Integrated Multi-Omics and Liquid Biopsy Approaches for Prognosis and Therapy Selection

One of our key research directions focuses on tumor heterogeneity and its role in cancer evolution. Tumors consist of genetically diverse subclones, with distinct mutational profiles that influence their capacity to evade the immune system, metastasize, and resist treatment. We investigate this complexity by comparing molecular profiles from different tumor regions (core and periphery), involved lymph nodes, and matched plasma samples using next-generation sequencing and high-sensitivity assays. Through this multi-site and liquid biopsy approach, we aim to understand how selective pressures shape tumor evolution over time and to identify biomarkers for early detection, prognosis, and therapeutic decision-making.

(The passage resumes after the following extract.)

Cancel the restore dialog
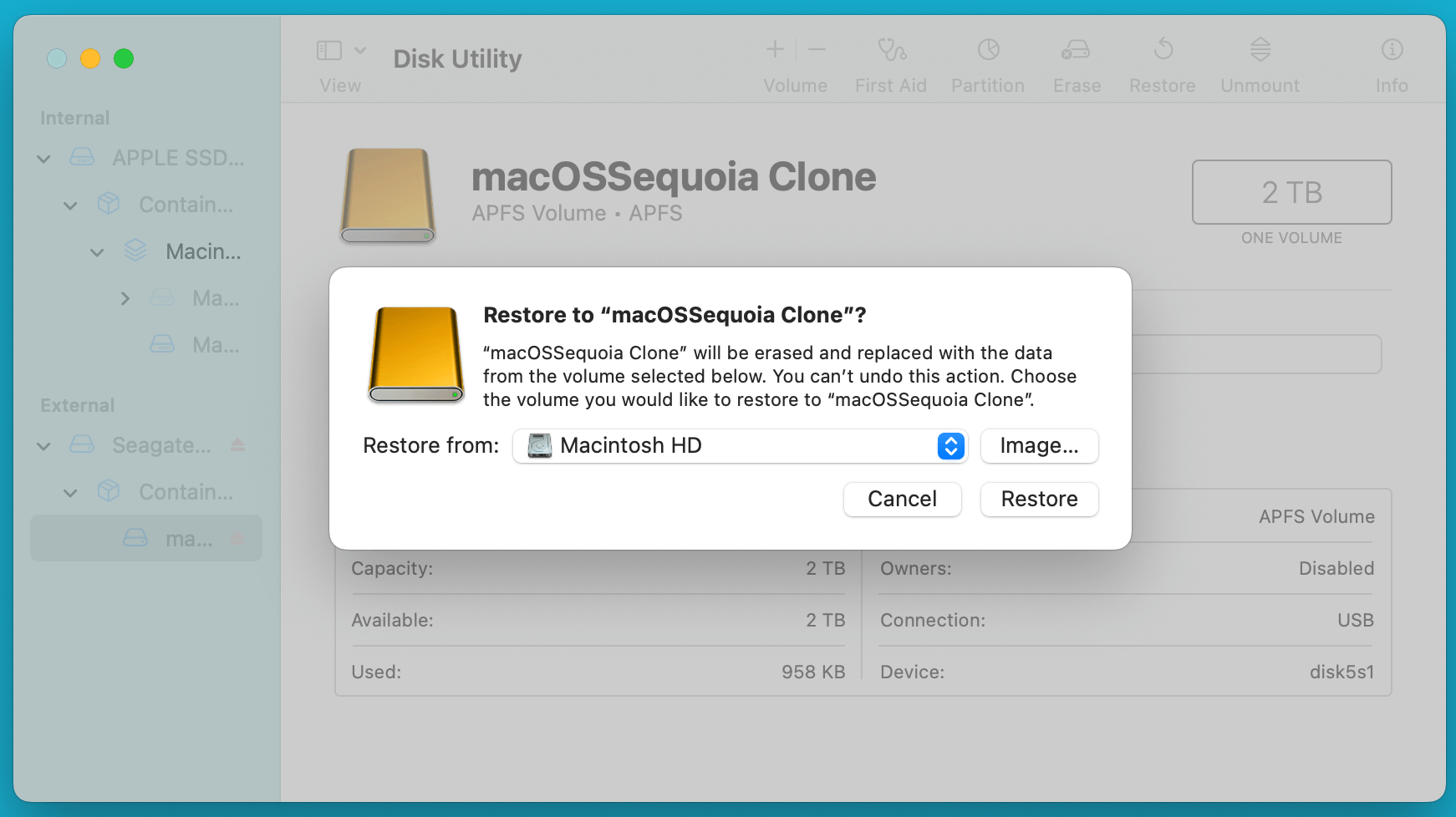 click(902, 499)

Our research focuses on leveraging liquid biopsy as a minimally invasive tool for the prevention and early detection of upper gastrointestinal cancers, enabling timely intervention and improved patient outcomes. Given the limitations of current imaging methods and the risks associated with pancreatic surgery, there is a strong need for non-invasive biomarkers to support risk stratification in individuals with pancreatic cysts and early detection of pancreatic malignancy. The aim is to identify reliable plasma-based biomarkers that can distinguish high-risk pancreatic cysts, enabling timely clinical decision-making while avoiding unnecessary surgical interventions. In this context, the team investigates extracellular vesicles (EVs) as carriers of genetic material with potential diagnostic value. This initiative is carried out in collaboration with specialized clinical units and aims to contribute to the establishment of a reference model for the surveillance and early intervention in high-risk populations.

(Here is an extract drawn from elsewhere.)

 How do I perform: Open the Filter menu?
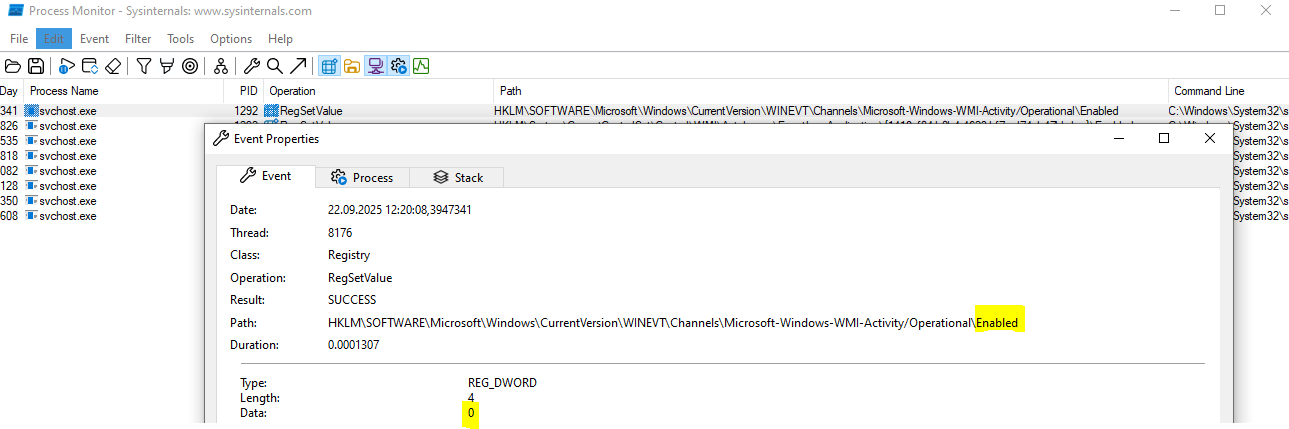point(138,39)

Our research focuses on the mechanical properties of tumor cells and tumor-derived extracellular vesicles (EVs) as novel, universal biomarkers for early cancer detection. Changes in biophysical traits such as stiffness and deformability often occur in the earliest stages of tumor development—before molecular changes become detectable. While current technologies mostly analyze the mechanical characteristics of rare circulating tumor cells (CTCs), we extend this approach to include EVs, which are far more abundant and stable in the bloodstream. By combining analyses of both tumor cells and EVs through minimally invasive liquid biopsies, we aim to develop highly sensitive, broadly applicable diagnostic tools that can improve early cancer detection, monitoring, and patient outcomes across multiple cancer types.